= GOAL =
From the commentary on the Twitter Files, reproduce word for word the passage that begins at the words "This Twitter-capade reveals" and stops after "the Chinese Communist Party.".

— start PAGE EXCERPT —

This Twitter-capade reveals further details about Big Tech’s function as an arm of U.S. “national security” and “intelligence” agencies. Decades ago, these agencies started going rogue on the formerly inalienable constitutional rights of American citizens, with tacit acquiescence from Congress through repeat authorizations and increased funding. These agencies and the entities they’ve colonized now treat the American people like occupied foreign territory, subject to psychological manipulation and institutional infiltration in a manner reminiscent of the Chinese Communist Party.
In fact, this whole affair emits more than merely a whiff of totalitarian collectivism, both communist and fascist. For one thing, the Twitter Files details about the revolving door between U.S. intelligence agency employees and Twitter — and surely also Google and Facebook — recall that Germany’s infamous National Socialists embedded party operatives on “private” company boards. So does today’s Chinese Communist Party.
One must also consider the possibility, if not absolute likelihood, that many of these “former” U.S. military and intelligence agents working at Twitter and Co. are not actually former, but covert government agents. I hear the practice is called “sheep dipping.” Former Twitter Deputy General Counsel Jim Baker certainly fits that description. So does Vijaya Gadde.
Over the weekend, while we both dealt with obstacles to new searches, it was @BariWeiss who discovered that the person in charge of releasing the files was someone named Jim. When she called to ask “Jim’s” last name, the answer came back: “Jim Baker.”
It’s also noteworthy that a number of these types, including Baker and big fat lying former CIA Director John Brennan, seem to be laundered through CNN and MSNBC stints as “security analysts.” I.e. to use TV to spread regime-desired disinformation, such as to help quash the Hunter Biden laptop story in 2020.
"…multiple episodes suggesting that Twitter had been penetrated by foreign intelligence agencies and/or was complicit in threats to democratic governance" pic.twitter.com/6Nm4ds0rtk
So, twitter employees were working with the FBI and foreign intelligence. And the higher ups were warned and were totally cool with it to the point they fired the whistle blower to silence the story. Just amazing. https://t.co/FxUsK8wajF
This use of spycraft against American citizens seems to be an increasingly recurring and increasingly visible aspect of our post-2016 dystopia. Recall that it appears to have been a feature of the Jan. 6, 2021 “insurrection,” the 2020 Michigan tyrant “kidnapping” false flag operation, the Spygate operation, the attempted FBI entrapment of Sen. Ron Johnson, and many more.
While the vast majority of Americans don’t use Twitter, it has a massive, outsized influence on every American’s everyday life. We saw that in real-time with the consent spiral manufactured, possibly by national security agencies, to impose unprecedented lockdowns in 2020.
Twitter has a fraction of the users of every other major online network, yet it controls the political conversation because of who uses it and how they use it. It’s helpful, even if not literally true, to think of Twitter as an influence operation targeted at Congress, the executive agencies, the corporate media that control the ruling Democrat Party, and other members of the ruling class. That’s who its users overwhelmingly are, especially the most active.

— end PAGE EXCERPT —
— start DATASET CONTENT —

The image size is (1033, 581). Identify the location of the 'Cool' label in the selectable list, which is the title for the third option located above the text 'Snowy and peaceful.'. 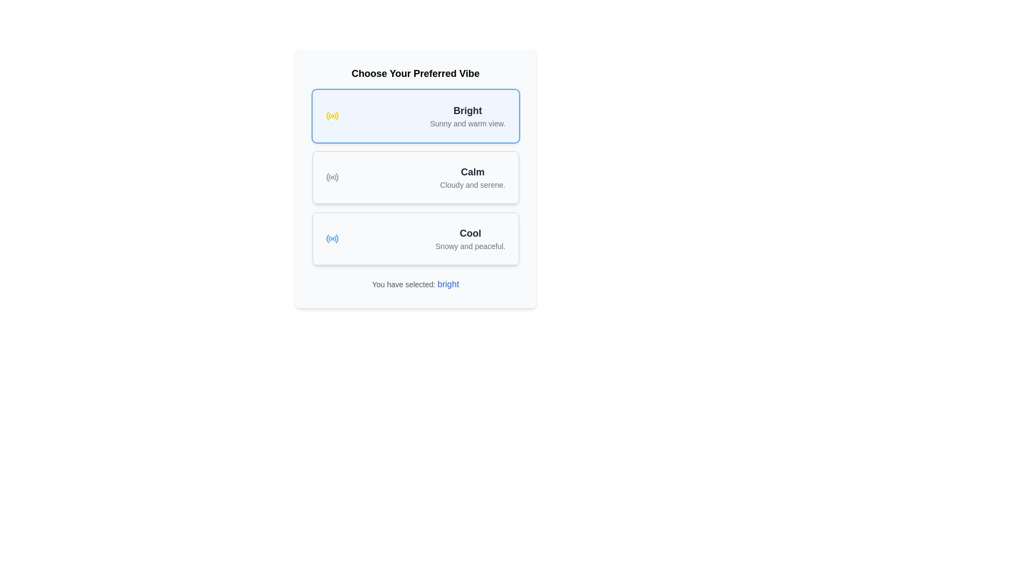
(470, 233). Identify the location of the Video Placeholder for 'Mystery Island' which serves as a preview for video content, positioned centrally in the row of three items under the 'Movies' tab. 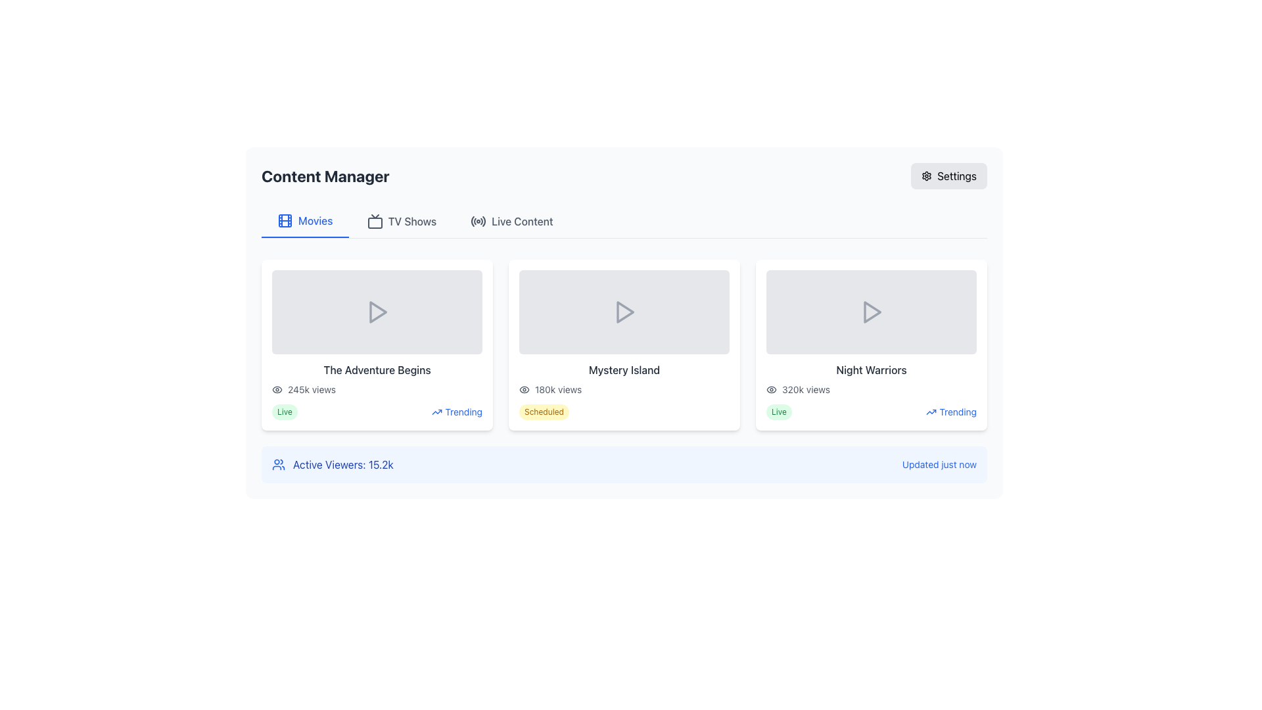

— end DATASET CONTENT —

= FINAL RESULT =
This Twitter-capade reveals further details about Big Tech’s function as an arm of U.S. “national security” and “intelligence” agencies. Decades ago, these agencies started going rogue on the formerly inalienable constitutional rights of American citizens, with tacit acquiescence from Congress through repeat authorizations and increased funding. These agencies and the entities they’ve colonized now treat the American people like occupied foreign territory, subject to psychological manipulation and institutional infiltration in a manner reminiscent of the Chinese Communist Party.